Sekda Lotim Soroti Dampak Strategis Program MBG, Dorong Kajian Ilmiah dan Tata Kelola yang Lebih Efektif
RNN.com - Lombok Timur – Program Makan Bergizi Gratis (MBG) dinilai memiliki peran strategis dalam meningkatkan kualitas sumber daya manusia sekaligus menggerakkan perekonomian daerah. Pandangan tersebut disampaikan Sekretaris Daerah Kabupaten Lombok Timur, H. Muhammad Juaini Taofik, saat menjadi narasumber dalam Dialog Publik bertajuk "MBG dalam Perspektif Baru: Antara Kepentingan Rakyat atau Beban APBN" yang digelar oleh HMI Cabang Selong, Minggu (5/7/2026).
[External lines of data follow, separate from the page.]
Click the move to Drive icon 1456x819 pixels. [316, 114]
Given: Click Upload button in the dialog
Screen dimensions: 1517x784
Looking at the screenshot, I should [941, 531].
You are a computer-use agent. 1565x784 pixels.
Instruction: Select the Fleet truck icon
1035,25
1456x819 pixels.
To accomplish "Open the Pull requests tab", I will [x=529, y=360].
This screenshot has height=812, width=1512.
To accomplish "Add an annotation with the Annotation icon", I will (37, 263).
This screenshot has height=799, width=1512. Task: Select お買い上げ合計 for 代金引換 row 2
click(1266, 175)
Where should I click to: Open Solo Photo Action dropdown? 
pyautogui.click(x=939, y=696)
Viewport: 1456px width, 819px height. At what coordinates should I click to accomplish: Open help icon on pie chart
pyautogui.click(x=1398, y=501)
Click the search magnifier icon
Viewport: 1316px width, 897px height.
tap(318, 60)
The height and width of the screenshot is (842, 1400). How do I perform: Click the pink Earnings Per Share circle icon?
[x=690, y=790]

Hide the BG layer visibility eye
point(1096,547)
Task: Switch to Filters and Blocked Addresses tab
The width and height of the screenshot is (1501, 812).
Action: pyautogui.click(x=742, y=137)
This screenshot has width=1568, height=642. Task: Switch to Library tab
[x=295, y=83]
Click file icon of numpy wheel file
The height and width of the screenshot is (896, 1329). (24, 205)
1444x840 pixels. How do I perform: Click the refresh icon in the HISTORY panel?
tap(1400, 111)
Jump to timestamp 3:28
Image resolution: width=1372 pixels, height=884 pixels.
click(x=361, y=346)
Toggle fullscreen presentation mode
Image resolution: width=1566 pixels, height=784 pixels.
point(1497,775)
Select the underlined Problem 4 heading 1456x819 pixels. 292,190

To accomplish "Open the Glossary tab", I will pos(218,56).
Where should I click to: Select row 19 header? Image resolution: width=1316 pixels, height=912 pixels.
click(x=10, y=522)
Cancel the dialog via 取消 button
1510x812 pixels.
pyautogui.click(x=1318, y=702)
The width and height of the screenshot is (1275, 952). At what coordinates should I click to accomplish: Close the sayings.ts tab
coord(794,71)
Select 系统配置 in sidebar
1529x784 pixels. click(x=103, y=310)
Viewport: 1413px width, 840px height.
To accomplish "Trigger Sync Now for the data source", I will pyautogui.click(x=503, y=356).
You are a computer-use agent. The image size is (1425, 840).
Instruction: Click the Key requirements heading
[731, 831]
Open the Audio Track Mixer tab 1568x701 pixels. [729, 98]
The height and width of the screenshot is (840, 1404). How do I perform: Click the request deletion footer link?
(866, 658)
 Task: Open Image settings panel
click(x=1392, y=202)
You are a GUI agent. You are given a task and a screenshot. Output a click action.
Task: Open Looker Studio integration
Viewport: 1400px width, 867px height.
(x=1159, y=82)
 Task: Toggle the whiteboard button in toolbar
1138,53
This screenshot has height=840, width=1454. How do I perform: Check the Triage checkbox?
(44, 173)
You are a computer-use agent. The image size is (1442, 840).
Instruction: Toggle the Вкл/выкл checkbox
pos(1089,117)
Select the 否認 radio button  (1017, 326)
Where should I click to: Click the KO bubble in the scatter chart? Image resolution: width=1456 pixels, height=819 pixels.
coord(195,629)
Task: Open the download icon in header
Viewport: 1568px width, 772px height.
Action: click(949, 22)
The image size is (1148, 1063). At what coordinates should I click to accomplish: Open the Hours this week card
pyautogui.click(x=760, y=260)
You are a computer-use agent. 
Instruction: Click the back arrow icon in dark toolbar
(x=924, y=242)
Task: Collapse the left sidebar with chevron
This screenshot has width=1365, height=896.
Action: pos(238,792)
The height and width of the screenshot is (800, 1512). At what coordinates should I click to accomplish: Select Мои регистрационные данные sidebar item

Dalam paparannya, Juaini menjelaskan bahwa sasaran utama MBG bukan sekadar membagikan makanan, tetapi menjadi instrumen pemerintah untuk memperbaiki kualitas kesehatan masyarakat sejak usia dini. Program tersebut menyasar peserta didik mulai dari PAUD hingga jenjang pendidikan menengah, termasuk santri, balita, ibu hamil, ibu menyusui, serta kelompok masyarakat rentan di wilayah tertinggal.
Menurutnya, pelaksanaan MBG perlu dipandang sebagai bagian dari strategi pembangunan nasional. Ia menilai keberhasilan program semacam ini tidak hanya diukur dari kelengkapan administrasi, melainkan dari manfaat nyata yang dirasakan masyarakat.
"Program pembangunan harus mampu menghasilkan dampak yang dapat diukur. Karena itu, orientasinya bukan hanya pada proses, tetapi juga hasil yang benar-benar dirasakan oleh masyarakat," ungkapnya.
Juaini menyebut Lombok Timur saat ini menjadi salah satu daerah dengan cakupan pelaksanaan MBG terbesar. Kondisi tersebut, katanya, menjadi peluang bagi kalangan akademisi untuk melakukan penelitian mengenai efektivitas program sehingga pemerintah memperoleh data objektif sebagai dasar penyempurnaan kebijakan di masa mendatang.
Di bidang ekonomi, Sekda menegaskan bahwa pendanaan MBG sepenuhnya berasal dari Anggaran Pendapatan dan Belanja Negara (APBN), sehingga tidak membebani keuangan daerah melalui APBD. Ia memaparkan, keberadaan ratusan dapur Satuan Pelayanan Pemenuhan Gizi (SPPG) telah menciptakan aktivitas ekonomi baru dengan melibatkan tenaga kerja lokal dalam jumlah besar.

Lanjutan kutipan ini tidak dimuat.